I will keep an eye out for the Japanese stuff and thanks for the tip. I’ve been pondering the idea of tossing my foam shaping blocks in favour of just plain 'ole wood and sandpaper for a lot of the work. Will still be using sandpaper to finish the rails but I’m leaning towards hard tools for removing the machine marks and a lot of the blending. Have tried using a wooden concrete float a couple of times now and it fits most places pretty good. It also has the advantage of a handle already attached. Just take a couple of self adhesive sandpaper discs and stick on. When they’re worse for wear just peel off and apply new paper. For the tighter areas just use a narrower block of wood. Seems to be working pretty good for me so far.

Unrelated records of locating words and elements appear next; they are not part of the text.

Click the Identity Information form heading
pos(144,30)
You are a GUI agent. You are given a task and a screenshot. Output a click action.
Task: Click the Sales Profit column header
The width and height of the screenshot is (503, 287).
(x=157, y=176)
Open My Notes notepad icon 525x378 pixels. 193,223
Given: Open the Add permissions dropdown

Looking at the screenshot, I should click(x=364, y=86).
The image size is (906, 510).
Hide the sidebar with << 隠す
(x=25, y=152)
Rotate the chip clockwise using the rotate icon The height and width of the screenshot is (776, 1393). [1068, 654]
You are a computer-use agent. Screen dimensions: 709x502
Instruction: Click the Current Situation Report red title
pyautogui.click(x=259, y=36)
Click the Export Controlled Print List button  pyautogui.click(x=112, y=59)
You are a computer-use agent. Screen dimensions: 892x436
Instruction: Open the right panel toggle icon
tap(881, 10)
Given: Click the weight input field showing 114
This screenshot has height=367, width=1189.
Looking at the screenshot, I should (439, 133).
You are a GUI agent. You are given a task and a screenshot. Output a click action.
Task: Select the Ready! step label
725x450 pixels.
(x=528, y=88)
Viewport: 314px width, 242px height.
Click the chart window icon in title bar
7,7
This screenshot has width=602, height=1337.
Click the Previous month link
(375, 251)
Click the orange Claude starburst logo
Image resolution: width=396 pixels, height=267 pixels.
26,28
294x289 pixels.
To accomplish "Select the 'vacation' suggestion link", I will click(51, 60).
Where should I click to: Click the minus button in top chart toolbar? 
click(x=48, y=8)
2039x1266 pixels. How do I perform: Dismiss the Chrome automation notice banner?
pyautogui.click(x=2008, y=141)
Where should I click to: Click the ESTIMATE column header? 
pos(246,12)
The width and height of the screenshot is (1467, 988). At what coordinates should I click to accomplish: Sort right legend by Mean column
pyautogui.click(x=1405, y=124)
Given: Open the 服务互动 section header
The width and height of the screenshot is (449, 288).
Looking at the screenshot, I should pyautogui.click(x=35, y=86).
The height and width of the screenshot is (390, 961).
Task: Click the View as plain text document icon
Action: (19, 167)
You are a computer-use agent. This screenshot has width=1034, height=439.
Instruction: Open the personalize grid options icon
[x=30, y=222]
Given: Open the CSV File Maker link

I was thinking it might be something like 60, 120 and 220, so not too far off. Most hand sanding I have seen was using one of those big rubber pads, but I can see the advantage of having a sanding block with less flex to clean up a machine cut.
Computer designed boards are a lot more complicated than they first appear, but that’s another thread.
60 grit to take down the grooves would be way to slow. 40 grit is faster. Some shapers use a 7" sander with a soft pad to knock down the grooves. I don’t do it any more and I take an extra five minutes and block them out by hand. The key is not to distort the preshape.